Last Updated: 3 months ago
With the theme “Radio and Artificial Intelligence,” the world will commemorate World Radio Day on February 13, 2026. This serves as an urgent call to understand the transformation of radio into a vibrant digital platform powered by artificial intelligence (AI), rather than merely a nostalgic memory of the AM/FM airwaves that once thundered through the skies. From the perspective of communication studies, this change signals a paradigm shift—a transition from one-way broadcasting to an interactive ecosystem that personalizes messages. In this context, classical theories such as the Shannon–Weaver model are becoming increasingly irrelevant.
Imagine the 1920s, the era of radio brought about by the invention of Guglielmo Marconi, which enabled the transmission of Morse signals across the Atlantic. At that time, mass communication relied on limited frequencies, where people passively listened to news, music, or propaganda.

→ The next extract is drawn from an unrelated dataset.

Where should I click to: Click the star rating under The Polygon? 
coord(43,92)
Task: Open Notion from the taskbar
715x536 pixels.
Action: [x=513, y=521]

One example was BBC broadcasts during World War II. From Marshall McLuhan’s perspective, “the medium is the message,” and radio conveyed collective perception through pure sound. Today, however, AI is rewriting that narrative. Radio has become a “smart companion” that learns from listeners’ habits through platforms such as Spotify and AI-generated podcasts with voice assistants like Grok or ChatGPT. Recommendation algorithms can predict songs you might like based on heart rate data recorded by wearable devices. This creates a personalized experience aligned with Elihu Katz’s uses and gratifications theory, which suggests that audiences now actively participate in content creation.

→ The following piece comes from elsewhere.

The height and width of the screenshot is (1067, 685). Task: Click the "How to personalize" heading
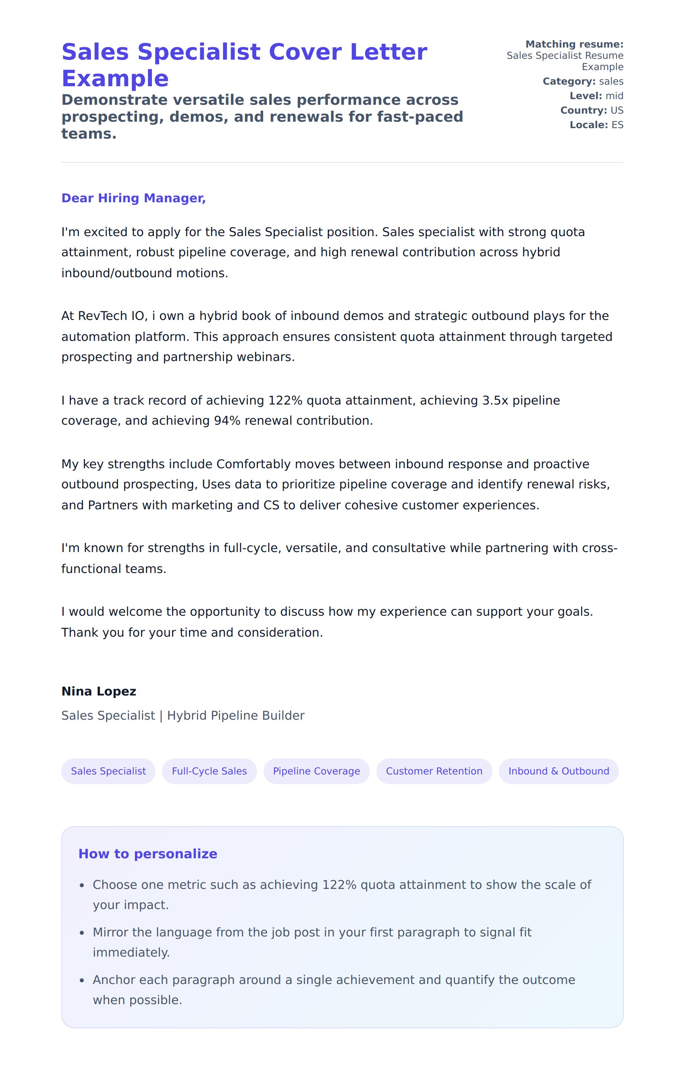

This evolution is evident in Indonesia. According to Nielsen data from 2025, community radio stations such as Prambors and Gen FM have adopted AI to track listener sentiment in real time through social media, increasing engagement by up to 40%. AI is not only efficient; it also opens opportunities for inclusion—hyperlocal content in rural areas of West Java where FM signals are hard to reach, or synthetic voices in local languages for people with disabilities. However, communication scholars also warn of the looming shadows: echo chambers caused by AI filter bubbles, in which listeners are confined to uniform viewpoints, potentially diminishing radio’s effectiveness as a Habermasian public sphere.
World Radio Day 2026 should be a pivotal moment. To ensure that the evolution from frequencies to platforms does not sacrifice the diversity of voices, regulators such as the Indonesian Broadcasting Commission (KPI) and the Ministry of Communication and Information Technology (Kemenkominfo) must promote ethical AI regulations in radio. Radio is not dead; instead, it has evolved into a medium that connects humans with increasingly intelligent machines. Journalists and communication scholars may see this as an invitation—or risk being left behind on the waves of the past. Happy World Radio Day.